# How do I stop my rats from peeing where they sleep?



## adolfandnandor (Aug 15, 2021)

Hi, 

So I've noticed me and my rats started a little war on 'where does the tissue live - the litter box or the bed?'. I say litter box, they say bed.
Each time I spot clean the cage, or when once a week I give it a full clean, I keep some stained tissue to put in the litter box in hopes of them peeing there. Then new fresh tissue is scattered around the rest of the cage and in the litter. 

When I first got them, it was clear they peed and pooed in the litter box, and occasionally in other areas of the cage but very rarely on the platform they sleep on. Recently, they started gathering all the tissue from around the cage and the litter and putting it where they sleep. I'd move it, and within 5 minutes it would be back. 
So i went online and found that maybe if I put a bath mat or other material on the platform, it will solve the issue. It has not, same behaviour happening. 
I also found out about pee rocks - got some of those. Nothing. 

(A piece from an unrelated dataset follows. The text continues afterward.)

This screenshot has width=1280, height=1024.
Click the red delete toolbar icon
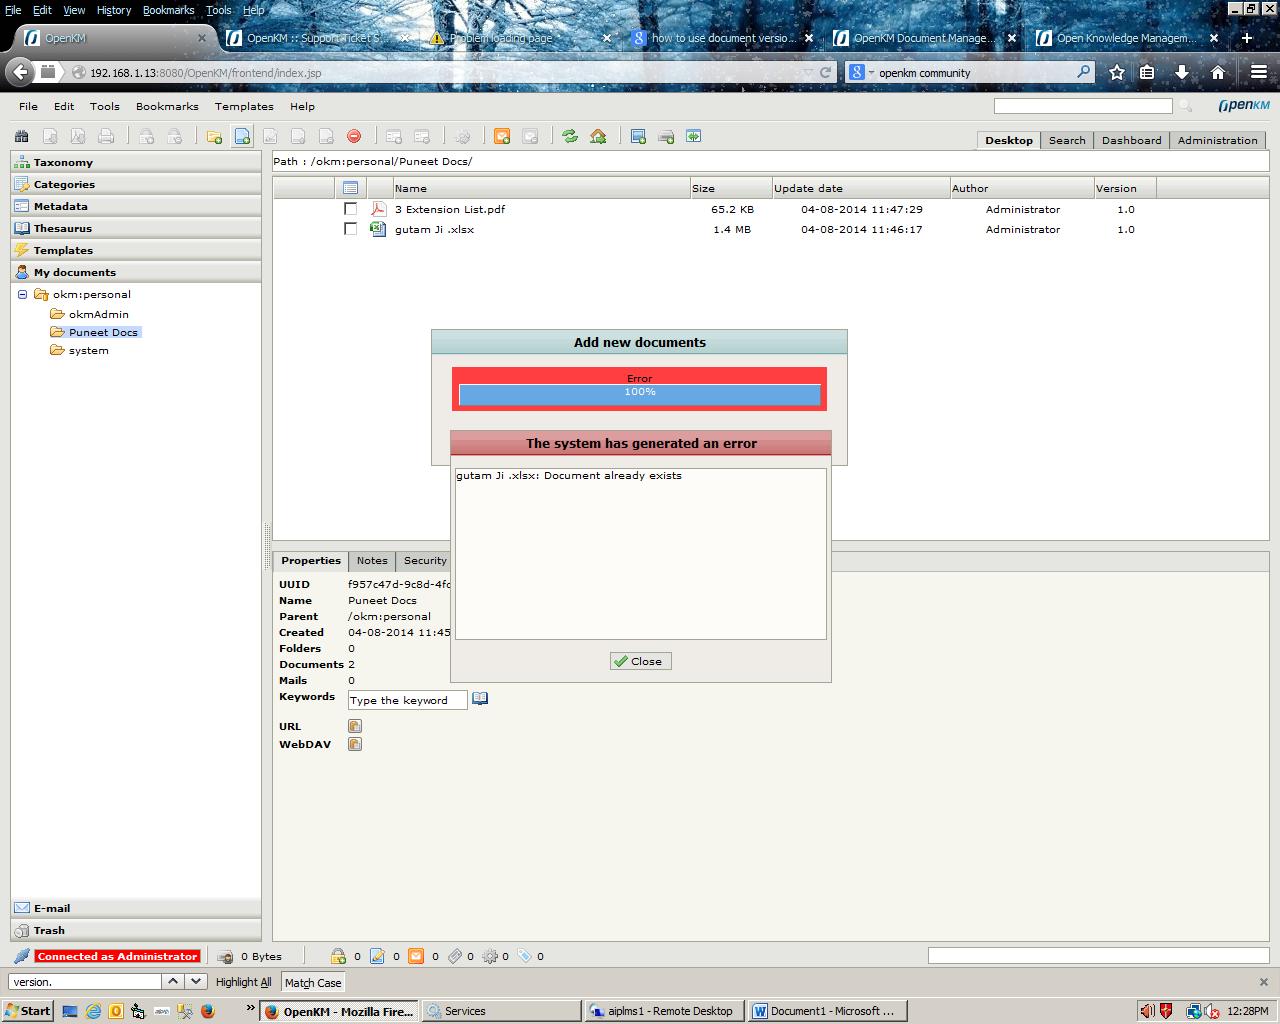coord(354,137)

Losing hope as they keep on doing it, and their fur is becoming yellow (both rats are predominantly white), and their 'stinky boys' nickname is becoming increasingly more true - they do stink! 

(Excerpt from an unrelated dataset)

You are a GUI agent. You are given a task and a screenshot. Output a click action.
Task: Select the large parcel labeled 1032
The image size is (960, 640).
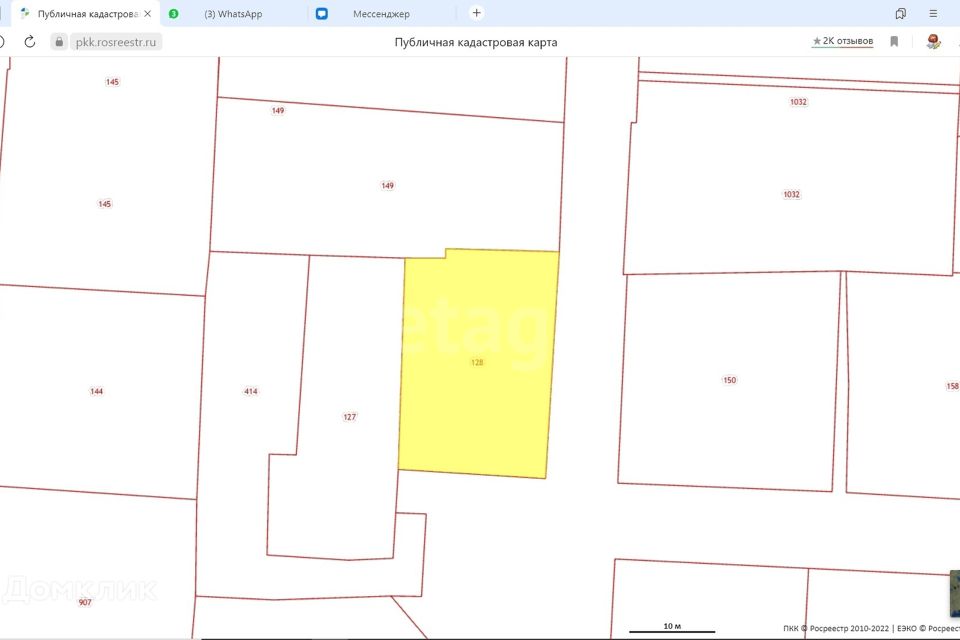pos(791,194)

p.s. just as an extra information - I spot clean the cage every two days or so and do a full clean once a week-ish.


----------



## CorbinDallasMyMan (Feb 24, 2017)

It sounds like you're giving your rats nesting materials (tissue) and then getting annoyed when they're using it as a nesting material 

If your rats want to do something, it's not really worth fighting them over it. If they like using the tissue in their hammocks, that's wonderful! Give them more tissue and paper and other things to nest with. To help keep them cleaner, just swap out the tissues daily.

Rats are gonna pee everywhere. I swap out and wash my boys favorite hammock 2 or 3 times a week.


----------



## Morbius (Mar 10, 2019)

Boy rats are stinky little blorbs, and I would say about half the ones I've adopted like to just sleep in the filth. They just be that way. They'll still clean themselves but I've just taken to cleaning the hammocks and litter a bit more often than the mats or substrate. My current batch of rats is like this. Two boys in particular just go where they sleep.

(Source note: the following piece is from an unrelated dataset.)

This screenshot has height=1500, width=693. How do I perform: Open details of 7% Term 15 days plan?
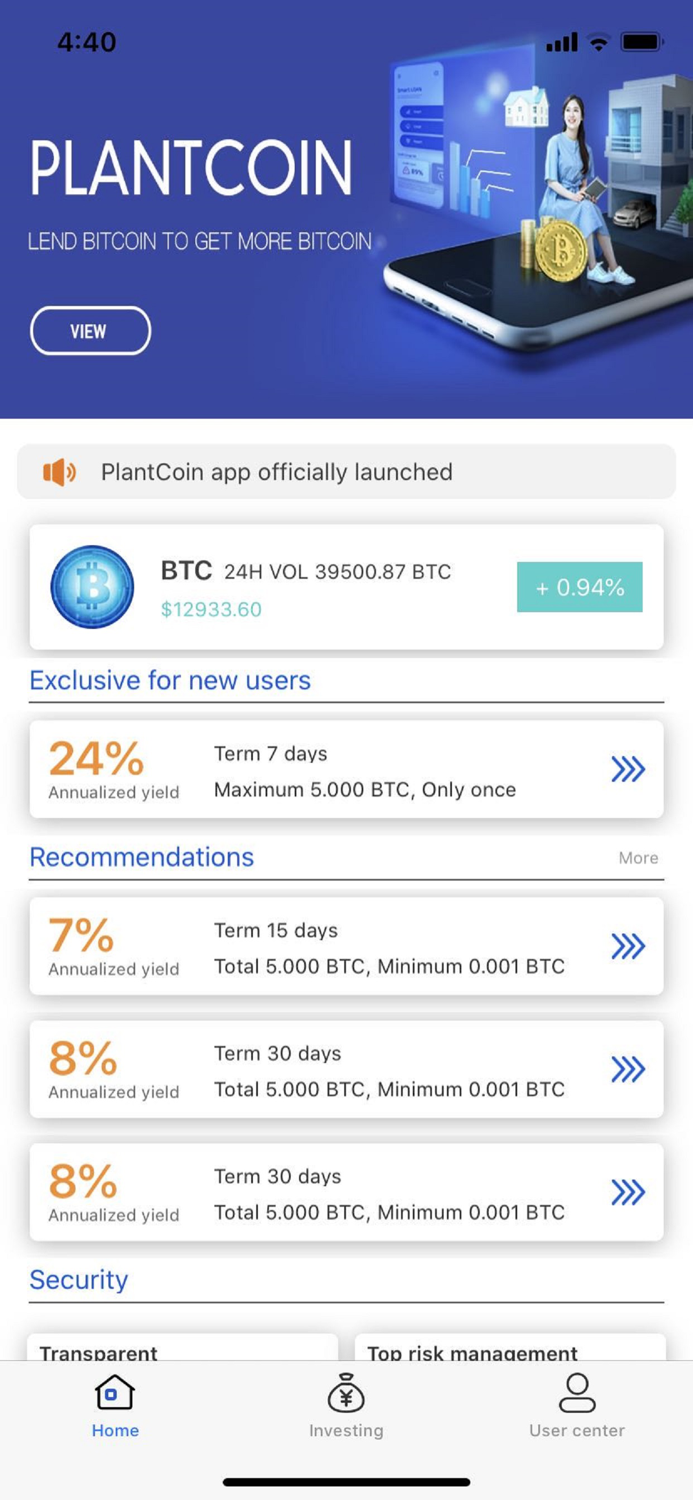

Advice to try: Make sure your pee rocks are biiiig. I used to try ones the size of my hand, did nothing. Got one little sheet of slate from an aquarium place near me about nine inches by seven and hoo boy do they love peeing on that.

Remove the tissue for fleece scraps or something washable. Try bits of other fabrics, see if they continue. It's worth a shot. 

Try placing cardboard boxes, small ones on the mats and see if they enjoy going there. I had one rat that just really liked going on cardboard.


----------